Não, ainda agora vim embora e quero voltar para a ilha...
Pior, vou de um sitio onde sou feliz e útil para um local onde sou apenas mais um. Mais um descontente que acorda a querer dormir mais, para ir trabalhar naquilo que não gosta e esperar o ordenado ao fim do mês. Faz-me sentido? Nenhum.
Deixo gente que precisa de mim e de quem gosto, para um sitio onde pouca ou nenhuma diferença faço. Deixo um local de pessoas de bem, que partilham o pouco que há e se ajudam mutuamente para um local onde não se olha a meio para atingir os fins. Onde somos todos amigos mas, se for preciso, passamos por cima de alguém para ganhar mais qualquer coisa sem pensar duas vezes. No Cambodja, mesmo as crianças do touch a life não passavam à frente de ninguém na fila para ganhar a refeição da semana. Deixo um local de pessoas que nunca se queixam do pouco que têm por um local onde todos se queixam do pouco que lhes falta. Deixo um local de pessoas felizes para um sitio maioritariamente de infelizes. Deixo um local de pobres mas ricos por um local de ricos mas pobres. Deixo um sitio sem dinheiro para um sitio onde se vive para o dinheiro, basicamente por dinheiro. É assim, vivemos para isso e ele faz falta em qualquer lugar.

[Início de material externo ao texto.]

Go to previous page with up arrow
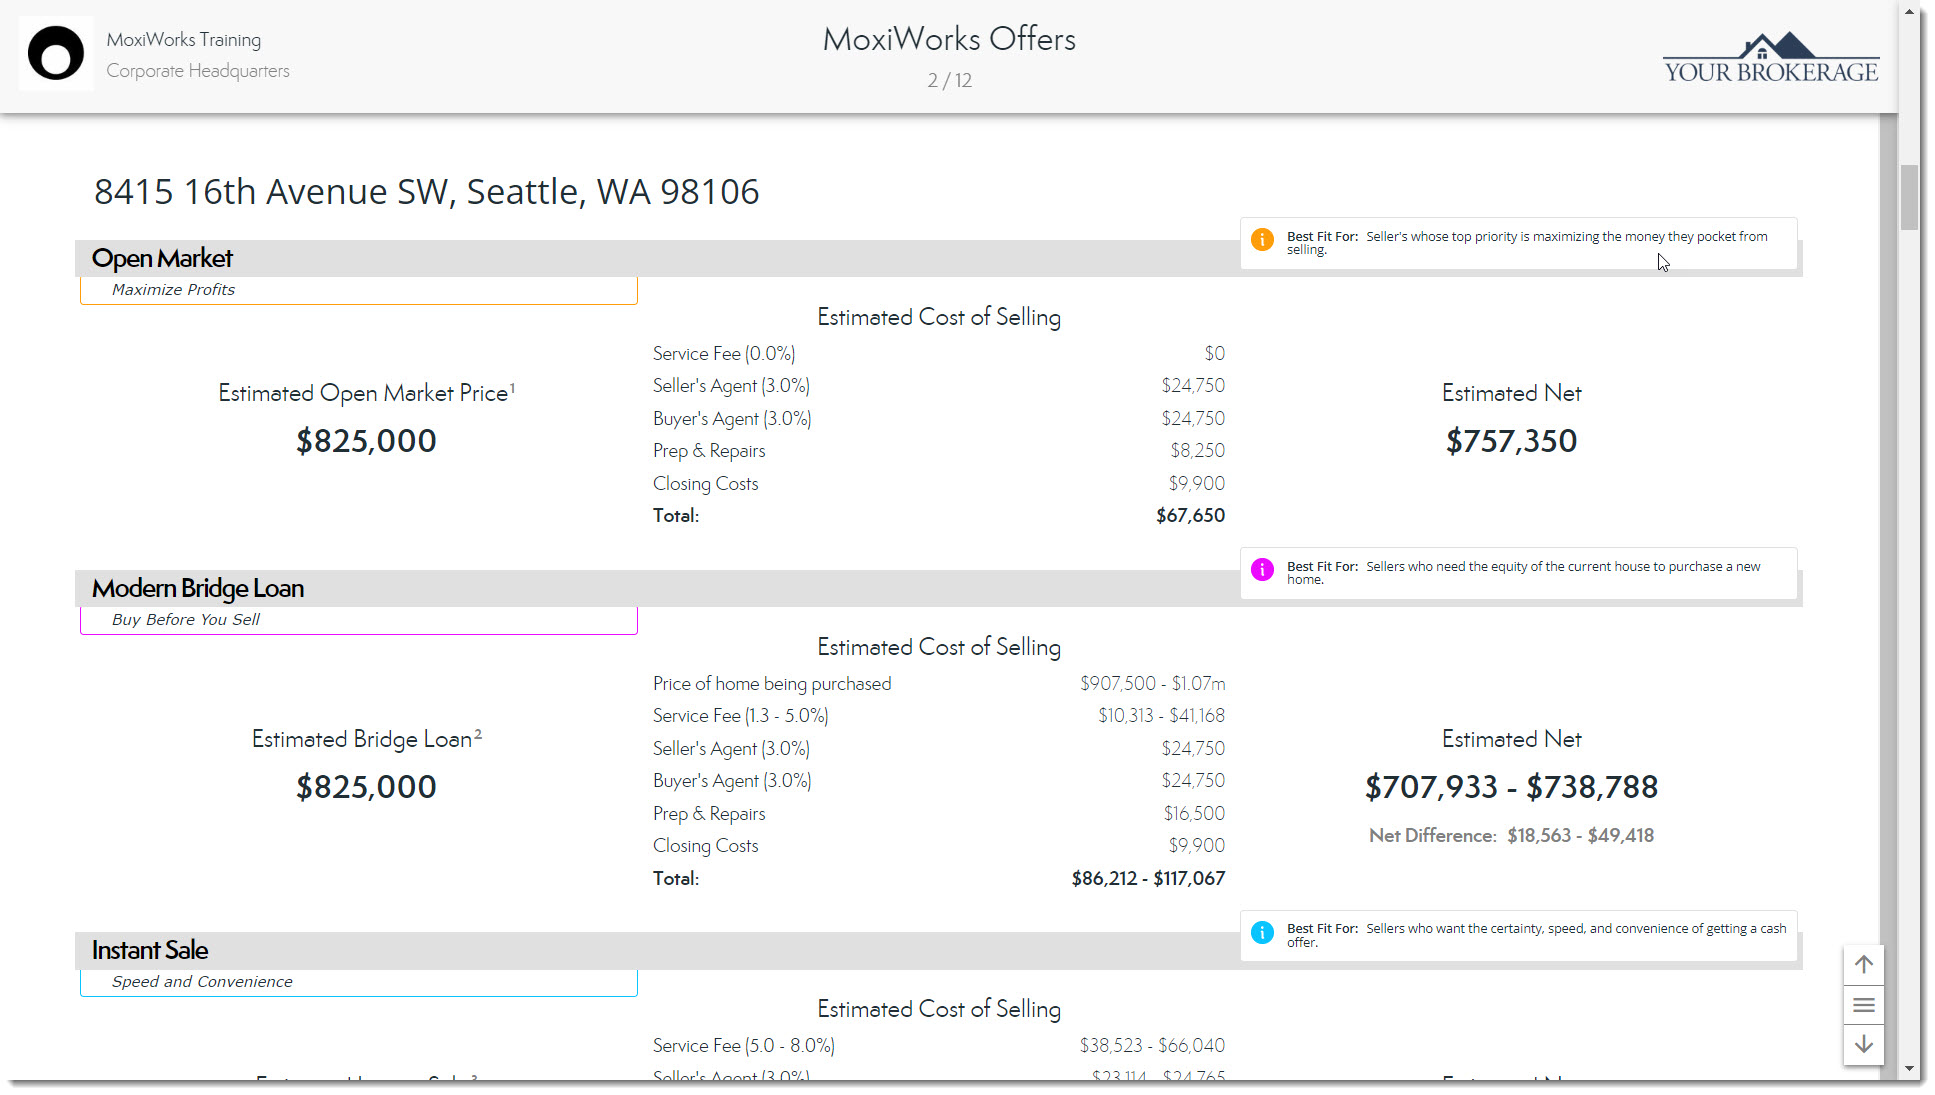The height and width of the screenshot is (1095, 1935). click(x=1863, y=965)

Faz sentido? Nenhum. Vale-me saber que o voltar e a data do regresso dependem só e apenas de mim. Motiva-me saber que todo e qualquer dinheiro que venha ganhar, só não será bem gasto se eu não quiser. É para o ganhar que regresso, é para o gastar que voltarei ao Cambodja.
Isto das raças e dos costumes tem muito que se lhe diga. Eu - não sou daltónico e ainda vou vendo + ou - bem, mas para além das questões fisionómicas - não estabeleço diferenças entre raças, daquelas que aprendemos na escola. Considero que entre pessoas, bastante distintas das restante espécies do reino animal, existe apenas uma raça, que é: a humana!
ResponderEliminarMas sendo todos diferentes (e ainda bem), há uns bem mais humanos do que outros.